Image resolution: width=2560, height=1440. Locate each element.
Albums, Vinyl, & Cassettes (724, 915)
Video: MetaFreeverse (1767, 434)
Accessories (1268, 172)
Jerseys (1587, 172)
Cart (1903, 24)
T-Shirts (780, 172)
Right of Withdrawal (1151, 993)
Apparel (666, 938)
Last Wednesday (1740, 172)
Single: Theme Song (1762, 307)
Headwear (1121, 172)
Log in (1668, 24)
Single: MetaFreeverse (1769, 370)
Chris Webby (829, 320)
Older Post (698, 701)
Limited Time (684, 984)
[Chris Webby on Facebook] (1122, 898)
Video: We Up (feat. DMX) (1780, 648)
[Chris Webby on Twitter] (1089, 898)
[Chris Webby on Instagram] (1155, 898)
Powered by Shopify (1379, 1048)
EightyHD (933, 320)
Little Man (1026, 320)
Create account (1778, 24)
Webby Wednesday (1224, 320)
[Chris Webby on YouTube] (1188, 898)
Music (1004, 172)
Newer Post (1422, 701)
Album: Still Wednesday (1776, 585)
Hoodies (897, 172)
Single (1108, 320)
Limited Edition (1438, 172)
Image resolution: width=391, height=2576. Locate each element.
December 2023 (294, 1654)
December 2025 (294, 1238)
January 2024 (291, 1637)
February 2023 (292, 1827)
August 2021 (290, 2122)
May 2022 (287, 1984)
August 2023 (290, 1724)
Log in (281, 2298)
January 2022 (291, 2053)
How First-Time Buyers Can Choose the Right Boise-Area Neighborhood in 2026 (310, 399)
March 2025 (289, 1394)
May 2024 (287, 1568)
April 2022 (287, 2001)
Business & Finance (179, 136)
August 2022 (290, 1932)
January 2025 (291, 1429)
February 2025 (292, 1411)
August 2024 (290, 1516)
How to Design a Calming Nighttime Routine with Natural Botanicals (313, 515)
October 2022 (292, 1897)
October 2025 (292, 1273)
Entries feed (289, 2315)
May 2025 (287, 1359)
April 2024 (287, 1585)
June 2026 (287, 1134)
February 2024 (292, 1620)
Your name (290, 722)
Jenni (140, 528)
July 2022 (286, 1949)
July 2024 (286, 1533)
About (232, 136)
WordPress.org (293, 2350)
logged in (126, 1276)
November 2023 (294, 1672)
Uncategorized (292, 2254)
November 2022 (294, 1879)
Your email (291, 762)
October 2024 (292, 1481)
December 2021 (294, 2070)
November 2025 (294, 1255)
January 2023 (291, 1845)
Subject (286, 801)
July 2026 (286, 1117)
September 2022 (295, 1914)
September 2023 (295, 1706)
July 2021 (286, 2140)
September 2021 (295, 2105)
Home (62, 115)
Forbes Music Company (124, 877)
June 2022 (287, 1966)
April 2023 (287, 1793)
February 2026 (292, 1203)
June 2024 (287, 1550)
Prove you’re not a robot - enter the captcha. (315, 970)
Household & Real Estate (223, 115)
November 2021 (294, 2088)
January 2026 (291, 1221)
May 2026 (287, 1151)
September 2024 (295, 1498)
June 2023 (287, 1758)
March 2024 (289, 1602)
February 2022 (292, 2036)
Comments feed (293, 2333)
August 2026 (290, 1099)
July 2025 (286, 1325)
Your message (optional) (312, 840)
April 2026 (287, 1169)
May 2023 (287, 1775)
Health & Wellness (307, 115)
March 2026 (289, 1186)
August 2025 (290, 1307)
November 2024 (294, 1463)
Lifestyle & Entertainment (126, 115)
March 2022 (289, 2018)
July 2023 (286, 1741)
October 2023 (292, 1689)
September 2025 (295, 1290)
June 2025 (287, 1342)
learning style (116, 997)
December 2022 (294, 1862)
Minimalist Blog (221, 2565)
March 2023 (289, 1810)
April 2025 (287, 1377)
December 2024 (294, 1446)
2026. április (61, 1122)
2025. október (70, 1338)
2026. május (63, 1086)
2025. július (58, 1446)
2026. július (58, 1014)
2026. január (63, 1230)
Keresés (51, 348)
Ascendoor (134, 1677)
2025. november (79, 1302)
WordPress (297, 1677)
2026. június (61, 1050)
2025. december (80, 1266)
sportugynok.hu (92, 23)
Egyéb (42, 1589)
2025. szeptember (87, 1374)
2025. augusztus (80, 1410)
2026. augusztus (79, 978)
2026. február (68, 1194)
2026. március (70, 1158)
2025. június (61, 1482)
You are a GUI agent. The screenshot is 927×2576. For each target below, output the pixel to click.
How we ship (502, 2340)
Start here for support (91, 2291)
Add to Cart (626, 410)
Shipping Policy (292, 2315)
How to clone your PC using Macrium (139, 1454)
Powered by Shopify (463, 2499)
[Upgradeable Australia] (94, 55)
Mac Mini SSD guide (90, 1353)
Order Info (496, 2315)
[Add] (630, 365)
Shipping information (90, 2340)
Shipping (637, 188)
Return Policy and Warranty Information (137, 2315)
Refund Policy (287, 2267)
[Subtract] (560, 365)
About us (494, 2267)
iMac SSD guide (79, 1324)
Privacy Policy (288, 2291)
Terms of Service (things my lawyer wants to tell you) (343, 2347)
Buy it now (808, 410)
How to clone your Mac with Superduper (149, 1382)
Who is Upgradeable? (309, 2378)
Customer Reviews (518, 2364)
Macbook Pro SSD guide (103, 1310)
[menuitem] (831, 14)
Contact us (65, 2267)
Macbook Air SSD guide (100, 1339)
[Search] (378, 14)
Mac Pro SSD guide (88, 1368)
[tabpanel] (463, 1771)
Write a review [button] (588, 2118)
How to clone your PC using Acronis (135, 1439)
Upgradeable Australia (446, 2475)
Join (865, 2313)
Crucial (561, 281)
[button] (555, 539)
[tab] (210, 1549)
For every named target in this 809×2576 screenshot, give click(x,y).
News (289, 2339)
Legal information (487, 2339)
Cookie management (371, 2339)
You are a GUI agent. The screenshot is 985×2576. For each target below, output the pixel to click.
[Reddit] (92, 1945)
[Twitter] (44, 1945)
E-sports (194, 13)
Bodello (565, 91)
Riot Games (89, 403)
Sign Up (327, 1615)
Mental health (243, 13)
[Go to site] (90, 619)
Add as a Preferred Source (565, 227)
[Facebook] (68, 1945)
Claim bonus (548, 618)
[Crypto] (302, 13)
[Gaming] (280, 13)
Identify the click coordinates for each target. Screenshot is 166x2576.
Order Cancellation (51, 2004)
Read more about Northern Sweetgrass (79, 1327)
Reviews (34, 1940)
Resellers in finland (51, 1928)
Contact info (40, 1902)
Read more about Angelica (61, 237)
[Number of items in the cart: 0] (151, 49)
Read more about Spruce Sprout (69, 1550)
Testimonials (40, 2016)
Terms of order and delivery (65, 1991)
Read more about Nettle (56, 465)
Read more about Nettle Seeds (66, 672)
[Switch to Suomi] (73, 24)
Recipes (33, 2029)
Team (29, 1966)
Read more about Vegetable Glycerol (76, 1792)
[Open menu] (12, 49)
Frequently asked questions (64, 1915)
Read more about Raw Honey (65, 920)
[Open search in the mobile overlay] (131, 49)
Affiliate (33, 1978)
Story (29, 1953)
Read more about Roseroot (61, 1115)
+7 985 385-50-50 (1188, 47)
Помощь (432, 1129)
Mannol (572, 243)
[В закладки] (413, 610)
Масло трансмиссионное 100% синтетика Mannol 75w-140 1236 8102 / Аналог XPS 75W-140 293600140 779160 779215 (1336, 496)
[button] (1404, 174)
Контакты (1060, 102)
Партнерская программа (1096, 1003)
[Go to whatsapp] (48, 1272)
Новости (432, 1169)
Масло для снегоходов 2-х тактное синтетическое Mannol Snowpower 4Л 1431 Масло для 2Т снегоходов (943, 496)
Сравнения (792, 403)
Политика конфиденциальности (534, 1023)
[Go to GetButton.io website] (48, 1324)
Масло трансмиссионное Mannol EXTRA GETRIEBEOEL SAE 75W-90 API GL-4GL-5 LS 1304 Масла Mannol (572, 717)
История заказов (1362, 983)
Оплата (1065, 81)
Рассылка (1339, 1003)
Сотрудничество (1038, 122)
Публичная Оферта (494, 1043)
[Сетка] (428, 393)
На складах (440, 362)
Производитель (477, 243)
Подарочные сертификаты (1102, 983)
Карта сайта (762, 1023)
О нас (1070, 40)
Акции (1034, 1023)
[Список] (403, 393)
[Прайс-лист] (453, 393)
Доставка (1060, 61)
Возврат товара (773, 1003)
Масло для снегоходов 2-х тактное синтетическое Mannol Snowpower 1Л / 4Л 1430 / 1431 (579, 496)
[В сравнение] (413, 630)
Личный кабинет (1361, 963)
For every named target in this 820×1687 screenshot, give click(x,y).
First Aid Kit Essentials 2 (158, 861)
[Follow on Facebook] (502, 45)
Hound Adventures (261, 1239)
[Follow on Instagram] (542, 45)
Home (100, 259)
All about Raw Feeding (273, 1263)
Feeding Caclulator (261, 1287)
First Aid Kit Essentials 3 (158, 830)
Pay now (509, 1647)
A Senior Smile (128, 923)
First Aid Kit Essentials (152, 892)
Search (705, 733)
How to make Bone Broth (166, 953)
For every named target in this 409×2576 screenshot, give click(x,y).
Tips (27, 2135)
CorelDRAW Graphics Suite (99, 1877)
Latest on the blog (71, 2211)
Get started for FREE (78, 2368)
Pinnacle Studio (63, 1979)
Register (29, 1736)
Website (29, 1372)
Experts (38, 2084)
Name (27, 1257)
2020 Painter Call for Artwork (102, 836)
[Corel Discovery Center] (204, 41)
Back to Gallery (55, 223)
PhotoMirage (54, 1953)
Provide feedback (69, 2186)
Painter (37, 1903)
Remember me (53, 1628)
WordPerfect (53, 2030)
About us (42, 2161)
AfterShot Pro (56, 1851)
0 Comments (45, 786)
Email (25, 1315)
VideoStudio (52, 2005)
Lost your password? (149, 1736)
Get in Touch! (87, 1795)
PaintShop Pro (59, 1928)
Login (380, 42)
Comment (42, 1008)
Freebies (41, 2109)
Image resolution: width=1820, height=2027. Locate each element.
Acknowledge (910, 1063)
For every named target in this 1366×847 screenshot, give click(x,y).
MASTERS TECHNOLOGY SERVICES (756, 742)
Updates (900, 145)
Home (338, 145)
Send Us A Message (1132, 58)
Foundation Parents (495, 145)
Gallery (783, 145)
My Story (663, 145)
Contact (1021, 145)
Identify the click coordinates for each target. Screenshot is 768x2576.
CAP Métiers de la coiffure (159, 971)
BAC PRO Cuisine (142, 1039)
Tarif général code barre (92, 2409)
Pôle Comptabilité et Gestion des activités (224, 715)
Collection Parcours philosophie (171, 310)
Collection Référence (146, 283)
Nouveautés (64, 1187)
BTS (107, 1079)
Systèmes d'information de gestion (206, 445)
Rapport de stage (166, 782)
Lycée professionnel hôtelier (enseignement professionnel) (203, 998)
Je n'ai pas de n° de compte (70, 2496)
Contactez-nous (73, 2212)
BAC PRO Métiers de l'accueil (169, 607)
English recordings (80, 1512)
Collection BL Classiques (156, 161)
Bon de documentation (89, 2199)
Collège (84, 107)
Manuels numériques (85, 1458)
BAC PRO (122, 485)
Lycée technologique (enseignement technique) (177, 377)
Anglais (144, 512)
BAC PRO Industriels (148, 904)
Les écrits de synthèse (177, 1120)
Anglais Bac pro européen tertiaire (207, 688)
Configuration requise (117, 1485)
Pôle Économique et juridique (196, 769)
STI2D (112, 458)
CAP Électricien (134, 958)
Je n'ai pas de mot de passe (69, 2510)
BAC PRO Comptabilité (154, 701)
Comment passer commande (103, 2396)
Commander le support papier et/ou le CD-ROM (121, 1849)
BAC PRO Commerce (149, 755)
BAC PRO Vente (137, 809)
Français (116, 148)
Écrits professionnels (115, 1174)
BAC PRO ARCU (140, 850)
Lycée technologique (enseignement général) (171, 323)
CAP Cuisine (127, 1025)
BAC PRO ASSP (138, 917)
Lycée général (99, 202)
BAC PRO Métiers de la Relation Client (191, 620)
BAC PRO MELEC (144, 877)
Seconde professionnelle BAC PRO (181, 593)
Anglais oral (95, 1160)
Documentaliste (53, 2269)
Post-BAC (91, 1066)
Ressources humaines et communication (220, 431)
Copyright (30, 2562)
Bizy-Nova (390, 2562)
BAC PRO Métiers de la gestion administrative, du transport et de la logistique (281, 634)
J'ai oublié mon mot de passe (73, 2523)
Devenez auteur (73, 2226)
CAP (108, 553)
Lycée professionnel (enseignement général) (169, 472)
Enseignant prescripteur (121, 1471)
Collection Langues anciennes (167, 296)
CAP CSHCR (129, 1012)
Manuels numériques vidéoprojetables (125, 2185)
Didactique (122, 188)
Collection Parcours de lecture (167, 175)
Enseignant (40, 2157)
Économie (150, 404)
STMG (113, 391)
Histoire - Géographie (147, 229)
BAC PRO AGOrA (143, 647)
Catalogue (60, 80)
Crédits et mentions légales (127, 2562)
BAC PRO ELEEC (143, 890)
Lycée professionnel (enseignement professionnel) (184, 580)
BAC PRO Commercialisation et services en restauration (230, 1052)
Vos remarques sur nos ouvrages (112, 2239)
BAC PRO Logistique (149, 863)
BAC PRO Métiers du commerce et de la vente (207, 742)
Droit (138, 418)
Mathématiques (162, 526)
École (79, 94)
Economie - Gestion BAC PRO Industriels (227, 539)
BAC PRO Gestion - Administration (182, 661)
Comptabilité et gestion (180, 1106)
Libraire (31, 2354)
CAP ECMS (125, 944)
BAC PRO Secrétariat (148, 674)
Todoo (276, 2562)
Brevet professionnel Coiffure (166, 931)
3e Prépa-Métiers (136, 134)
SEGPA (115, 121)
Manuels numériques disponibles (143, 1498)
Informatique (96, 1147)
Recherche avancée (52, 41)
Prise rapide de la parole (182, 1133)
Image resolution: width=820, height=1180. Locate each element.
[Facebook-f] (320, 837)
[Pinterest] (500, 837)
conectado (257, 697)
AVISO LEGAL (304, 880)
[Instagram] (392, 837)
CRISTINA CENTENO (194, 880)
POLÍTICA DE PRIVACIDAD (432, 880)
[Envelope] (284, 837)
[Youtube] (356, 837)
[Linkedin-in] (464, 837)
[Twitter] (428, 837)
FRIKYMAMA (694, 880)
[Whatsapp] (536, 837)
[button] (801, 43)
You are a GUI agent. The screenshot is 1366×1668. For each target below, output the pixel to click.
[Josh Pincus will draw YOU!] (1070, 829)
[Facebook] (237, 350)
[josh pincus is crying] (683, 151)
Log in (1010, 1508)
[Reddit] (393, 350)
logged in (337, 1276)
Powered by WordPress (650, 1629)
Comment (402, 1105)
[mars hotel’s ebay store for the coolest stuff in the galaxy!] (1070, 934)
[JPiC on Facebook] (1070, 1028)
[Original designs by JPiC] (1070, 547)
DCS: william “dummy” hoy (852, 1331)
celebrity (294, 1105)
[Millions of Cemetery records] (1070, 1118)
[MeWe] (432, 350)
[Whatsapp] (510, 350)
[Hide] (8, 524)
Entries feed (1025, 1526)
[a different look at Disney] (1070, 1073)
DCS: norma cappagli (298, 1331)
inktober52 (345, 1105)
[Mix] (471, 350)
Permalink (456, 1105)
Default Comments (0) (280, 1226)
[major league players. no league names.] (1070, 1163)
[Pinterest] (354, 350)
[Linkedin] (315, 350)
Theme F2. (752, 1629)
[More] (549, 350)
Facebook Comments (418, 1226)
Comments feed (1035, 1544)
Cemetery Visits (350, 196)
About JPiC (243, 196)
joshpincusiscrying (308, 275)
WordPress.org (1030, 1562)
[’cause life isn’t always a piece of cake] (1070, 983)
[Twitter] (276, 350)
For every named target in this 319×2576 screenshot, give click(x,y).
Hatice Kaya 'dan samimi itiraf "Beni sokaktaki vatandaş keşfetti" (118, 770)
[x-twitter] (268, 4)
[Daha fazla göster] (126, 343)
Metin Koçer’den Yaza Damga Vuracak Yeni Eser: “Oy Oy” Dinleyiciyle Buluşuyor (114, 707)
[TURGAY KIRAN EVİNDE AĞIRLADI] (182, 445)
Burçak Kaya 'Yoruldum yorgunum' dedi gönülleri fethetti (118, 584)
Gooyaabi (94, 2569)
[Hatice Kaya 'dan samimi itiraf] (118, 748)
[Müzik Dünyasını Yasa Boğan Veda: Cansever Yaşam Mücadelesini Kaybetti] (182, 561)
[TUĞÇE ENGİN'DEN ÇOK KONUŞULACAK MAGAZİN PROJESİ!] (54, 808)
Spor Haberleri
+ + + + +
__REQUIRED ACTION__
From the records above, repeat exactly the lines from the one with "[Upgradeable Australia] (94, 55)" through the one with "[Gaming] (280, 13)", both included.

__SOLUTION BELOW__
[Upgradeable Australia] (94, 55)
Mac Mini SSD guide (90, 1353)
Order Info (496, 2315)
[Add] (630, 365)
Shipping information (90, 2340)
Shipping (637, 188)
Return Policy and Warranty Information (137, 2315)
Refund Policy (287, 2267)
[Subtract] (560, 365)
About us (494, 2267)
iMac SSD guide (79, 1324)
Privacy Policy (288, 2291)
Terms of Service (things my lawyer wants to tell you) (343, 2347)
Buy it now (808, 410)
How to clone your Mac with Superduper (149, 1382)
Who is Upgradeable? (309, 2378)
Customer Reviews (518, 2364)
Macbook Pro SSD guide (103, 1310)
[menuitem] (831, 14)
Contact us (65, 2267)
Macbook Air SSD guide (100, 1339)
[Search] (378, 14)
Mac Pro SSD guide (88, 1368)
[tabpanel] (463, 1771)
Write a review [button] (588, 2118)
How to clone your PC using Acronis (135, 1439)
Upgradeable Australia (446, 2475)
Join (865, 2313)
Crucial (561, 281)
[button] (555, 539)
[tab] (210, 1549)
For every named target in this 809×2576 screenshot, give click(x,y).
News (289, 2339)
Legal information (487, 2339)
Cookie management (371, 2339)
You are a GUI agent. The screenshot is 985×2576. For each target below, output the pixel to click.
[Reddit] (92, 1945)
[Twitter] (44, 1945)
E-sports (194, 13)
Bodello (565, 91)
Riot Games (89, 403)
Sign Up (327, 1615)
Mental health (243, 13)
[Go to site] (90, 619)
Add as a Preferred Source (565, 227)
[Facebook] (68, 1945)
Claim bonus (548, 618)
[Crypto] (302, 13)
[Gaming] (280, 13)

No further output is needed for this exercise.